Making zero the hero
Eliminating plastic waste is “doable, but difficult,” a report, released by Scion in March, has explained.
“Reaching the objective of zero plastic waste will require aligned efforts by science, industry, government and the public,” says Marc Gaugler, report author and Scion’s lead for the Distributed and Circular Manufacturing portfolio.
“Our research shows there is already extremely high commitment from industry, but they need support from central and local government in the form of clear and coordinated policy, regulation, incentives, and much better nationwide recycling systems. Consumers will have to do their bit – without their demand and participation, it cannot succeed.
“We must also make sure that the strategy fits with other initiatives to reduce carbon emissions and pollution,” he says. The report, titled Making zero the hero, focuses on re-using and recycling the plastics we mostly use now and stopping them from escaping into the environment. It comes as the Ministry for the Environment (MfE) seeks views on proposals to significantly transform recycling in New Zealand.

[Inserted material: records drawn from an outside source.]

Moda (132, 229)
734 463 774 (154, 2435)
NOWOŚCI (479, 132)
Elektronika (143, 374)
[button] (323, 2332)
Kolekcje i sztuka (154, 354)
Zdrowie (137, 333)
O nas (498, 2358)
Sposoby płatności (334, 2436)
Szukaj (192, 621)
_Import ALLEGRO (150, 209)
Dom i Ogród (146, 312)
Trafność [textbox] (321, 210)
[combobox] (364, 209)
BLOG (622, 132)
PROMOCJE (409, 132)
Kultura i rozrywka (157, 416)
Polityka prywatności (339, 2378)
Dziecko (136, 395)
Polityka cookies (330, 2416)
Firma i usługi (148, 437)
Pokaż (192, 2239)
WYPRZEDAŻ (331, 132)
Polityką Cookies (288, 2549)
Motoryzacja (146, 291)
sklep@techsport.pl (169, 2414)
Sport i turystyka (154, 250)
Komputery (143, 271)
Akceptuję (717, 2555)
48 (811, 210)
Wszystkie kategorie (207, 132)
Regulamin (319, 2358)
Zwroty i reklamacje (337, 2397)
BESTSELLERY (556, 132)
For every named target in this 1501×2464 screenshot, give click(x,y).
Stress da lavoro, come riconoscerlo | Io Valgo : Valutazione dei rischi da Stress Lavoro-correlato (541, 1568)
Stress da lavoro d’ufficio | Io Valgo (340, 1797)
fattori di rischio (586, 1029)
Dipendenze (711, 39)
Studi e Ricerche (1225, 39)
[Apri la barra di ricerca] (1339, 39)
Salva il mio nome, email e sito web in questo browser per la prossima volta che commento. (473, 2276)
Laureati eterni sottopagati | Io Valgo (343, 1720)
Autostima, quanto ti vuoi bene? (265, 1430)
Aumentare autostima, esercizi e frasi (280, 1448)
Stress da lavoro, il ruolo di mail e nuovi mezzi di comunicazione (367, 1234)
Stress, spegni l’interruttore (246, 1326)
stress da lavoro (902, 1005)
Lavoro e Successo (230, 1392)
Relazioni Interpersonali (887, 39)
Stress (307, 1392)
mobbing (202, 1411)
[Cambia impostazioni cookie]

The report, titled Making zero the hero, focuses on re-using and recycling the plastics we mostly use now and stopping them from escaping into the environment. It comes as the Ministry for the Environment (MfE) seeks views on proposals to significantly transform recycling in New Zealand.
The report’s authors worked with industry partners to identify the challenges, barriers and opportunities to understand how global plastic supply chains are part of New Zealand’s transition to a New Plastics Economy.
Making zero the hero follows the 2019 report on the New Zealand plastics problem by the Prime Minister’s chief science advisor, professor Dame Juliet Gerrard, which lamented the lack of data on which to base a strategy.
“It’s great to see this report aiming to fill some of the information gaps we identified in Rethinking Plastics, using a very practical, evidence-based approach," says Gerrard.
Packaging New Zealand president Harry Burkhardt says Scion’s Making zero the hero report is noteworthy because it puts the onus on both the packaging producer and the consumer.
He says successive governments have dealt with the packaging industry as primarily a waste producer.
“We’re pleased to see a report that provides a much more balanced perspective of the role consumers, government and business will have to play if we want to reduce plastic waste.”
In March, the United Nations passed a landmark agreement to stop plastic pollution, and the New Zealand government announced a consultation process on separating household and commercial food waste, standardising recycling collection across the country, and a drink container return scheme.
Gaugler explains that the perception of plastics is very negative, however we also need to acknowledge that plastic is an incredibly important material that, though carbon emission-intensive to produce, allows all sorts of efficiency gains.
“For example, plastics mean lighter planes and cars, requiring less fuel to run, and affordable, vital healthcare products. Recycling a metric tonne of plastic packaging into new products conserves almost 1.4 tonnes of CO2-equivalent emissions.
“Furthermore, plastics are deeply embedded in so many industrial processes, we simply could not do without them.
“We have to turn the public away from the overly simplistic idea of elimination, and channel their goodwill into sensible reduction and re-use, conscientious recycling, and replacement where that is possible, without compromising food safety and protection, for example.
“There’s a lot of education that has to happen, but we have a New Zealand public willing to learn and keen to do the right thing,” Gaugler explains.
Scion’s work on New Zealand’s New Plastic Economy was funded by the Ministry for the Environment’s Waste Minimisation Fund. Scion is working on a number of projects to replace fossil fuel-based plastics, chemicals and other products with wood, bark and other plant materials.